▶ _Exercise requirements_
Shift every coordinate in the answers by adding 117 to each number. Rewrite the listing from its first line through the line containing "三幸製菓の「おかきめぐり」 (411, 1164)", including both of those lines and every request in that span.

>> begin Exercise inputs

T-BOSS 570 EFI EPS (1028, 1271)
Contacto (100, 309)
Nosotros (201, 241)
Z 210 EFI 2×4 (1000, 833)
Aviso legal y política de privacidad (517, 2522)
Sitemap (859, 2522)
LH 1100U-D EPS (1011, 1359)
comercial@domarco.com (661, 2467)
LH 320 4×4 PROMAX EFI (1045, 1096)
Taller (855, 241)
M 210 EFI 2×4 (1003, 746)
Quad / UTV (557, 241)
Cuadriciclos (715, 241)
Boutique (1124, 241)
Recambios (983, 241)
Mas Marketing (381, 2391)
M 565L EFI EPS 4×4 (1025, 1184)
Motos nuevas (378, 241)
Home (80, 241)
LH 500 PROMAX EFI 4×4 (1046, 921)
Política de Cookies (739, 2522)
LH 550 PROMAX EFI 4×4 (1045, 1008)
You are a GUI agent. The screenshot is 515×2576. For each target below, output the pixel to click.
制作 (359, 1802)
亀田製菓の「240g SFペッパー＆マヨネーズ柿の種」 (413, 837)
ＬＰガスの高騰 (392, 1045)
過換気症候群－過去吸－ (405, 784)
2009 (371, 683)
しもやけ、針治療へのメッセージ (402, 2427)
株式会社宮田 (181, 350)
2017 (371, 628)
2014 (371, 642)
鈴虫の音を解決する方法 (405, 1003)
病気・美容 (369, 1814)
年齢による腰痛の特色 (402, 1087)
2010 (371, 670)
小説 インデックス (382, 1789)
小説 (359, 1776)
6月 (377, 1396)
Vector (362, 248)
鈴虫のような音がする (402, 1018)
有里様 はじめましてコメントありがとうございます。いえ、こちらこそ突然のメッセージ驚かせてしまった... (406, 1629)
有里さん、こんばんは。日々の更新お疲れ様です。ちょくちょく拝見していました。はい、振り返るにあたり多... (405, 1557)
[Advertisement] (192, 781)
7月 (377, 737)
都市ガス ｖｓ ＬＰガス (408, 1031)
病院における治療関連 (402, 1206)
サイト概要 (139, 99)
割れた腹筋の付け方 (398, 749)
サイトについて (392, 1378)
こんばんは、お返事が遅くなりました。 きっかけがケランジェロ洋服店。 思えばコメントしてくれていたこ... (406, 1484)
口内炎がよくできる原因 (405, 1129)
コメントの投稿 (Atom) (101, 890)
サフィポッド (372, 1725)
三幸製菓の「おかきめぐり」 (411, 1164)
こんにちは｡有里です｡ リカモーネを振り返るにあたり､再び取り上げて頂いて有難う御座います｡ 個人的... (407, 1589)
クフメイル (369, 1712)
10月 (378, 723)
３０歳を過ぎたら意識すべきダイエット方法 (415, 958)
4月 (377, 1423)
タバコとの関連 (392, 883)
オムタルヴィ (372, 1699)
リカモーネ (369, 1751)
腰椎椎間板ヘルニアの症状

>> end Exercise inputs

▶ _Answer to the task_
T-BOSS 570 EFI EPS (1145, 1388)
Contacto (217, 426)
Nosotros (318, 358)
Z 210 EFI 2×4 (1117, 950)
Aviso legal y política de privacidad (634, 2639)
Sitemap (976, 2639)
LH 1100U-D EPS (1128, 1476)
comercial@domarco.com (778, 2584)
LH 320 4×4 PROMAX EFI (1162, 1213)
Taller (972, 358)
M 210 EFI 2×4 (1120, 863)
Quad / UTV (674, 358)
Cuadriciclos (832, 358)
Boutique (1241, 358)
Recambios (1100, 358)
Mas Marketing (498, 2508)
M 565L EFI EPS 4×4 (1142, 1301)
Motos nuevas (495, 358)
Home (197, 358)
LH 500 PROMAX EFI 4×4 (1163, 1038)
Política de Cookies (856, 2639)
LH 550 PROMAX EFI 4×4 (1162, 1125)
You are a GUI agent. The screenshot is 515×2576. For each target below, output the pixel to click.
制作 (476, 1919)
亀田製菓の「240g SFペッパー＆マヨネーズ柿の種」 (530, 954)
ＬＰガスの高騰 (509, 1162)
過換気症候群－過去吸－ (522, 901)
2009 (488, 800)
しもやけ、針治療へのメッセージ (519, 2544)
株式会社宮田 (298, 467)
2017 (488, 745)
2014 (488, 759)
鈴虫の音を解決する方法 (522, 1120)
病気・美容 (486, 1931)
年齢による腰痛の特色 (519, 1204)
2010 (488, 787)
小説 インデックス (499, 1906)
小説 (476, 1893)
6月 (494, 1513)
Vector (479, 365)
鈴虫のような音がする (519, 1135)
有里様 はじめましてコメントありがとうございます。いえ、こちらこそ突然のメッセージ驚かせてしまった... (523, 1746)
有里さん、こんばんは。日々の更新お疲れ様です。ちょくちょく拝見していました。はい、振り返るにあたり多... (522, 1674)
[Advertisement] (309, 898)
7月 (494, 854)
都市ガス ｖｓ ＬＰガス (525, 1148)
病院における治療関連 (519, 1323)
サイト概要 (256, 216)
割れた腹筋の付け方 (515, 866)
サイトについて (509, 1495)
こんばんは、お返事が遅くなりました。 きっかけがケランジェロ洋服店。 思えばコメントしてくれていたこ... (523, 1601)
口内炎がよくできる原因 (522, 1246)
コメントの投稿 (Atom) (218, 1007)
サフィポッド (489, 1842)
三幸製菓の「おかきめぐり」 (528, 1281)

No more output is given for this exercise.